In philosophy and social science, humanism refers to a perspective that affirms some notion of a "human nature" (contrasted with anti-humanism). The word "humanist" derives from the 15th-century Italian term umanista describing a teacher or scholar of classical Greek and Latin literature and the ethical philosophy behind it (including the approach to the humanities). In 1856, still before the word was associated with secularism, German historian and philologist Georg Voigt used humanism to describe Renaissance humanism, the movement that flourished in the Italian Renaissance to revive classical learning (this definition won wide acceptance among historians in many nations). During the French Revolution, and soon after in Germany (by the Left Hegelians), humanism began to refer to philosophies and morality centred on human kind, without attention to any notions of the divine.
Religious humanism developed as more liberal religious organizations evolved in more humanistic directions. Religious humanism is a unique integration of humanist ethical philosophy with the rituals and beliefs of some religion, although religious humanism still centers on human needs, interests, and abilities. However, as the Ethical movement began using the word in the 1930s, the term "humanism" became increasingly associated with philosophical naturalism (against the existence of supernatural or divine influence in the universe), and with secularism and the secularization of society. Hence a new movement was formalized at the University of Chicago with the Humanist Manifesto I (1933). The International Humanist and Ethical Union (IHEU) founded in 1952 would carry this usage forward, and later statements such as Humanist Manifesto II (1973) would move away from the word 'religious', with the term secular humanism becoming more widely employed.

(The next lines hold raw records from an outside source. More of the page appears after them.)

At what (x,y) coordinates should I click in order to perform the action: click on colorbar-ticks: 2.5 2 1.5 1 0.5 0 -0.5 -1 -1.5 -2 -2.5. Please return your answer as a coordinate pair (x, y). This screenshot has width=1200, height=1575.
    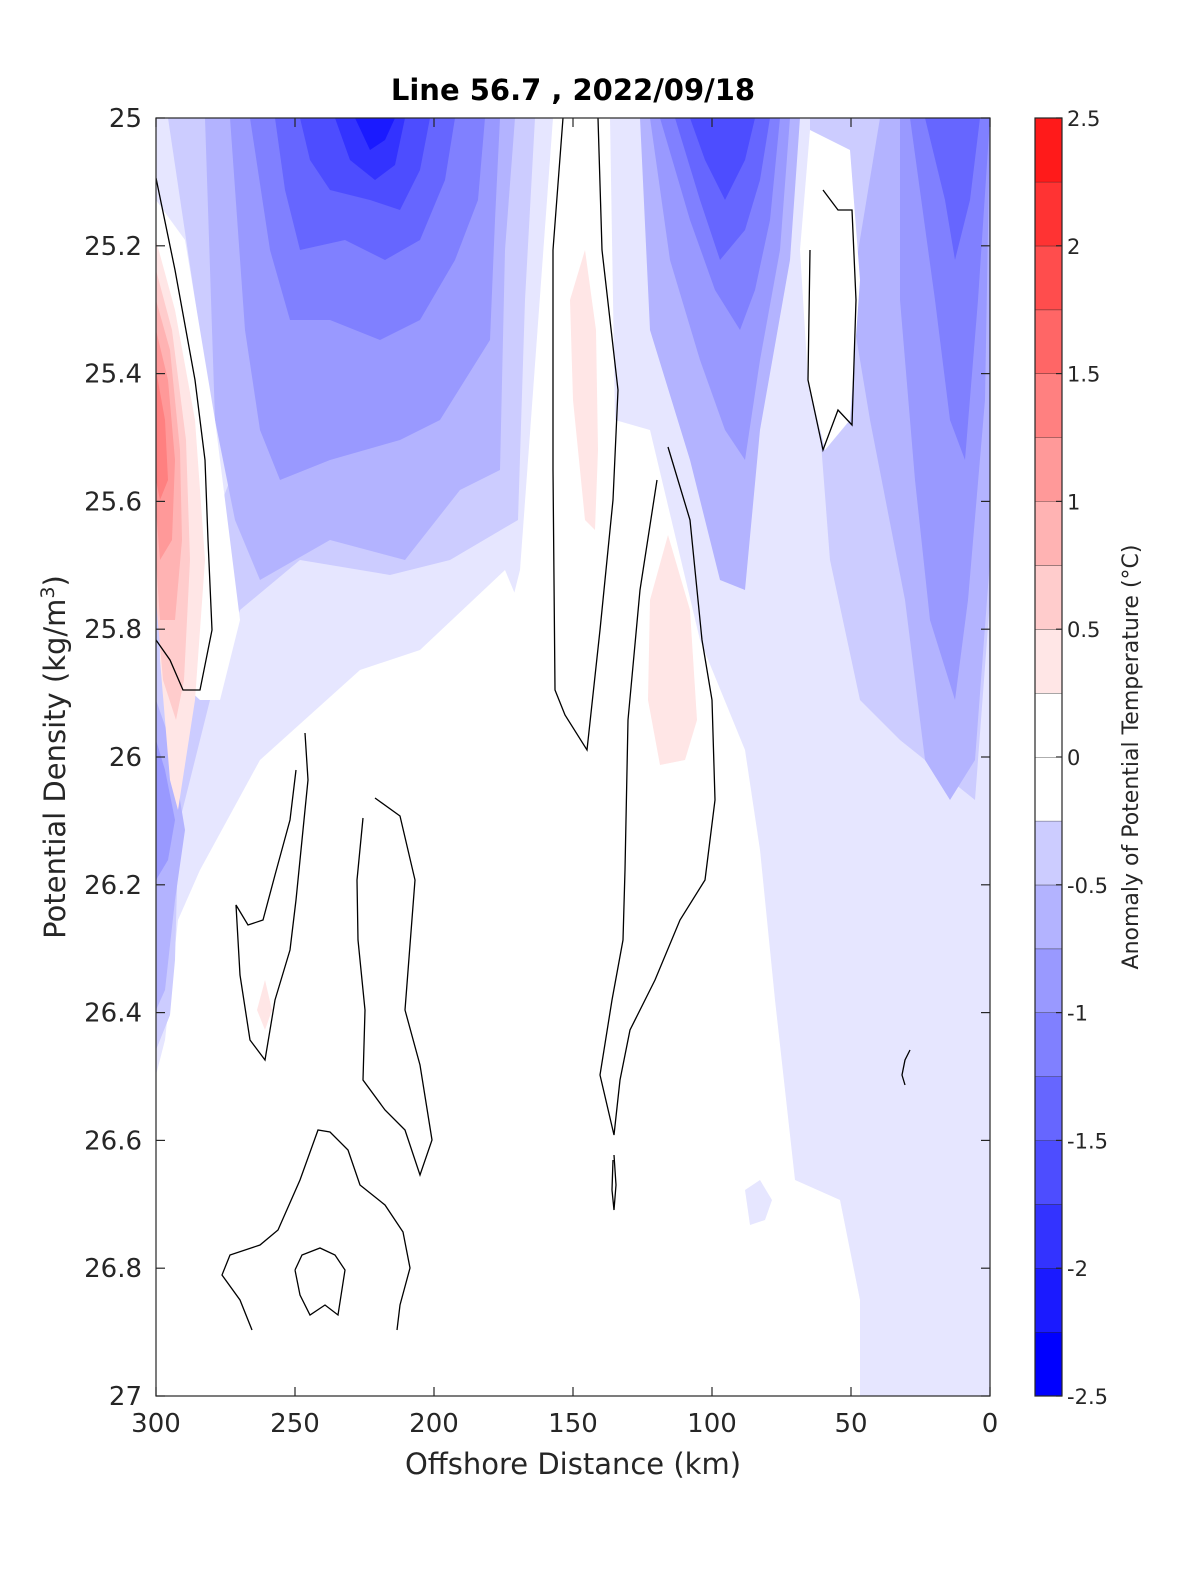
    Looking at the image, I should click on (1082, 758).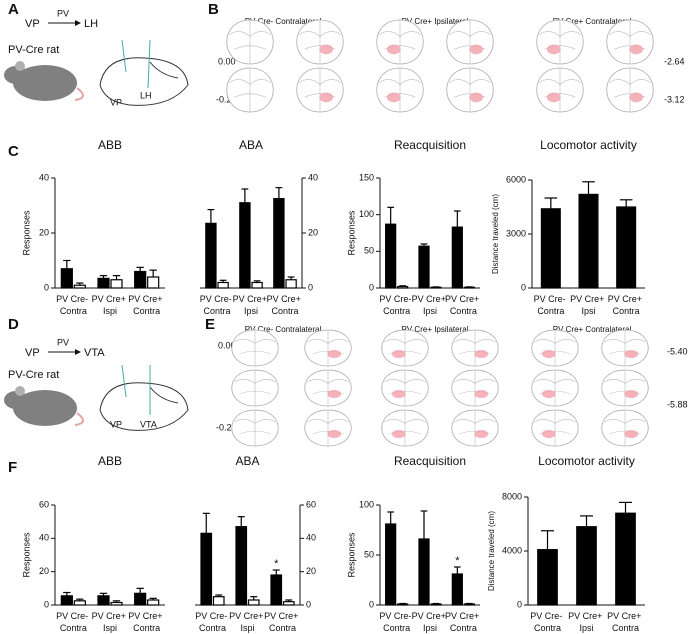 The height and width of the screenshot is (634, 688). I want to click on panel-label: C, so click(14, 152).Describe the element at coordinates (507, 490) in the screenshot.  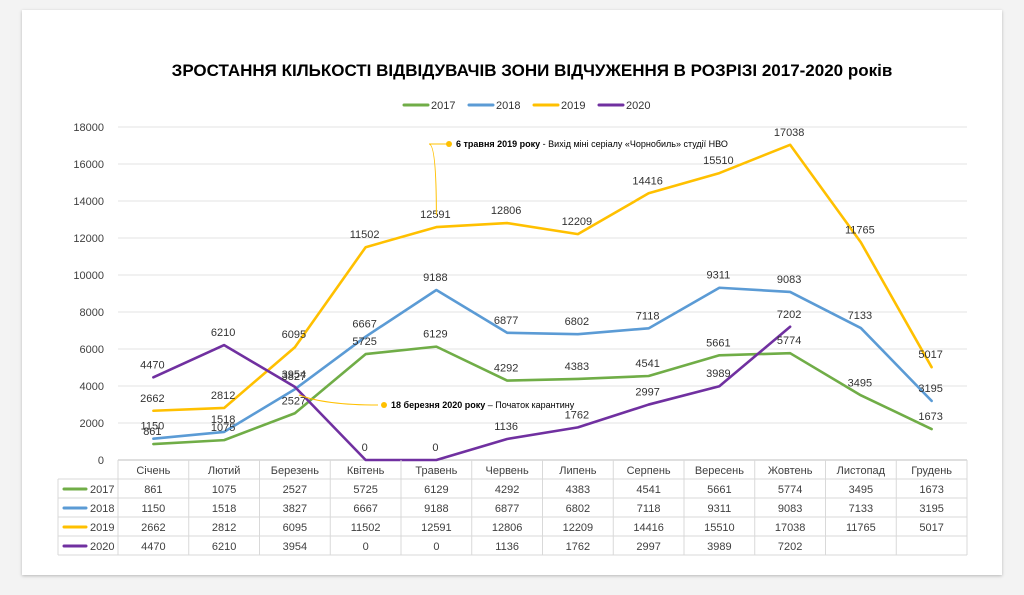
I see `table-cell: 4292` at that location.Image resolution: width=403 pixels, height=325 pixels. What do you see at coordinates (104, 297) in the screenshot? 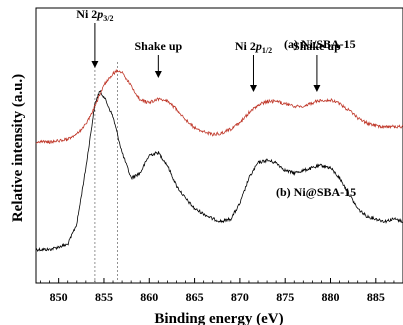
I see `x-tick-label: 855` at bounding box center [104, 297].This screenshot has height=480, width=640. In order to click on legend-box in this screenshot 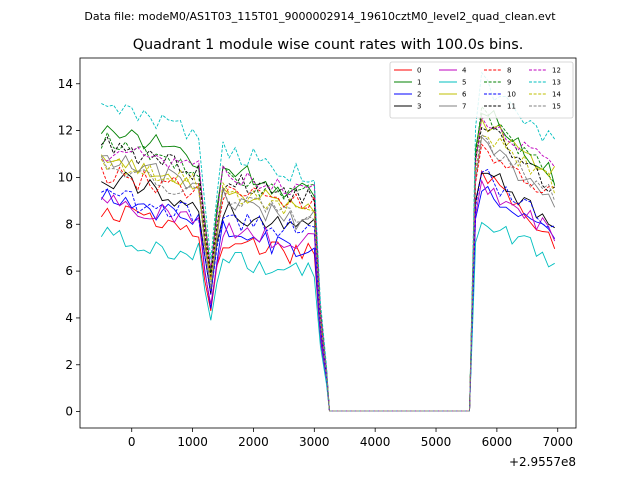, I will do `click(482, 90)`.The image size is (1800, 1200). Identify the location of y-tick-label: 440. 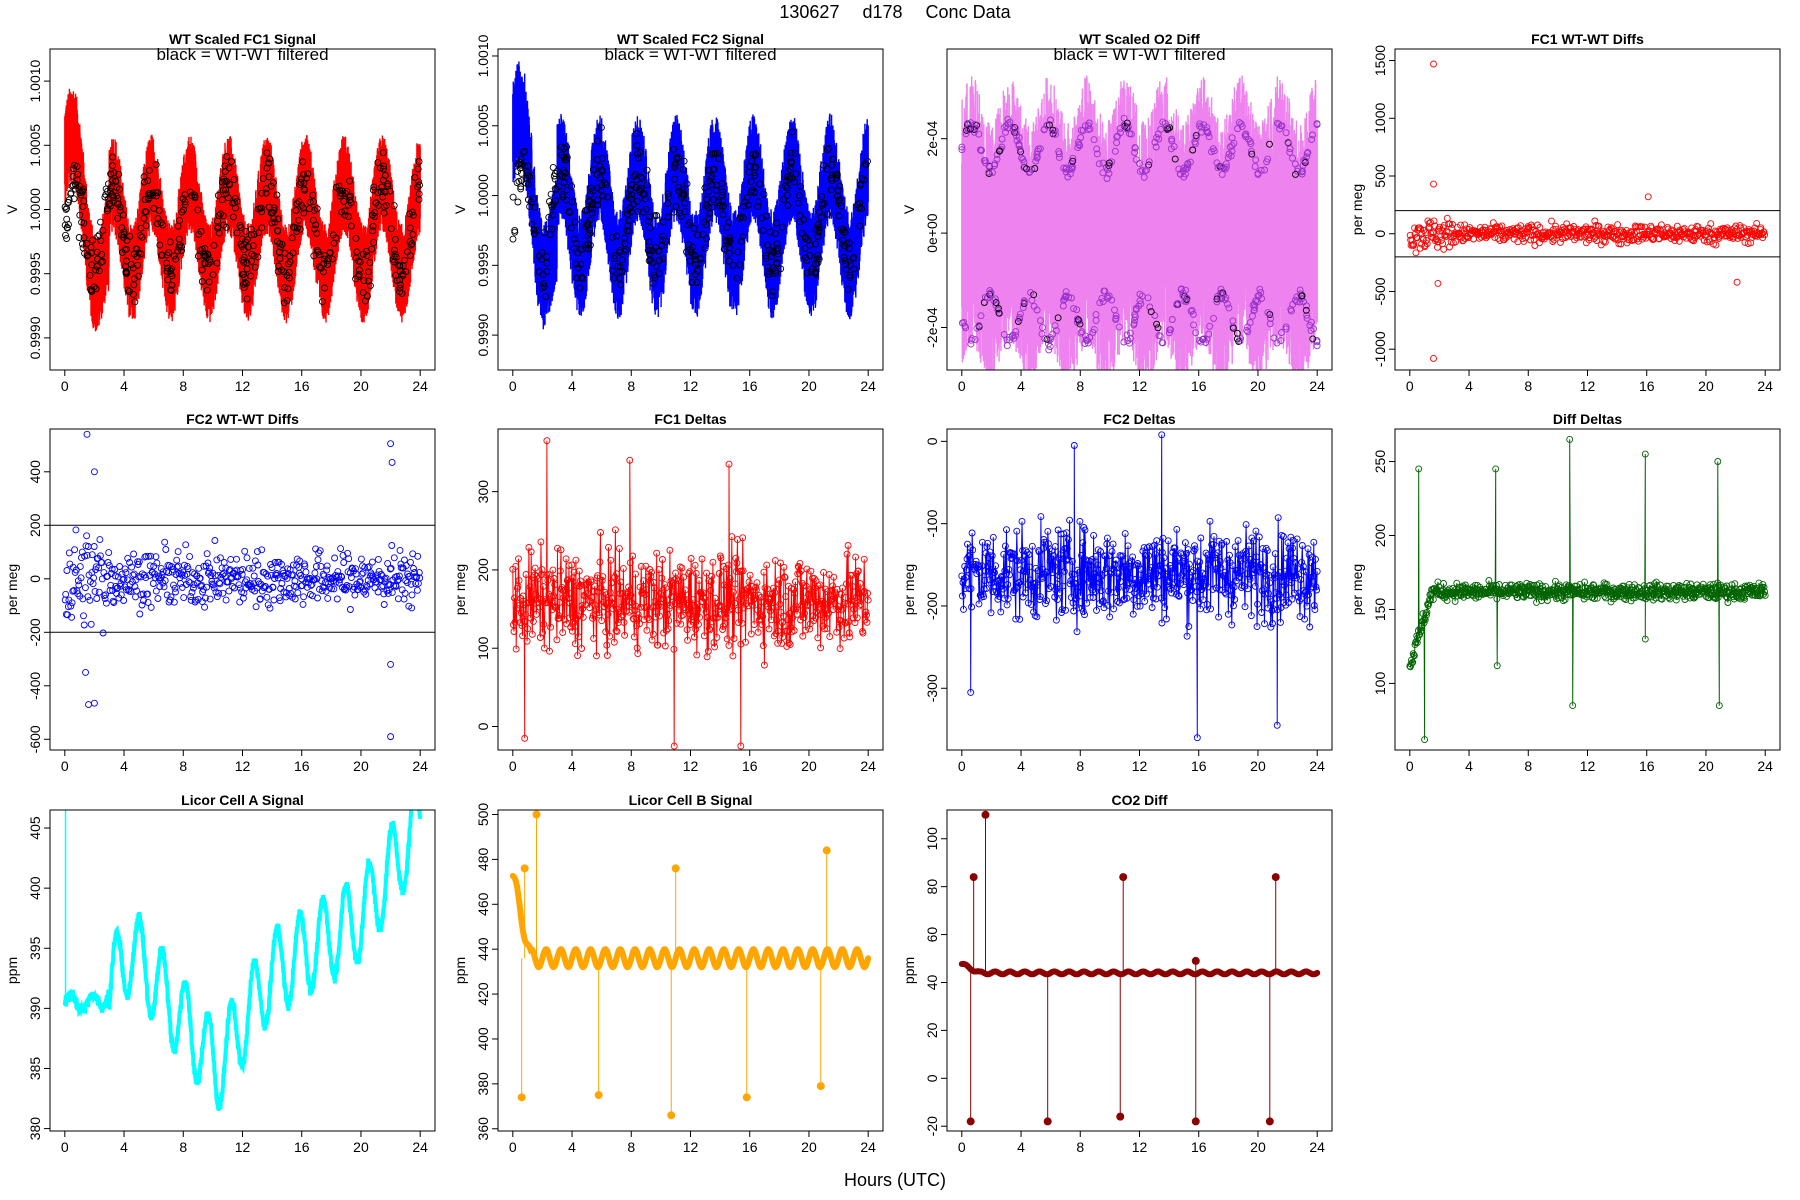
(483, 949).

Today IHEU uses 'Humanism' capitalized and without qualification. Formal positions adopted by Humanist organizations from around the world in the form of the Amsterdam Declaration 2002 would assert the integrally non-theistic nature of Humanism, and IHEU's Minimum Statement (1996) and current bylaws (adopted 2009) both assert a Humanism which is "not theistic, and it does not accept supernatural views of reality."
When the first letter is capitalized, "Humanism" describes the secular ideology that espouses reason, ethics, and justice, while specifically rejecting supernatural and religious ideas as a basis of morality and decision-making.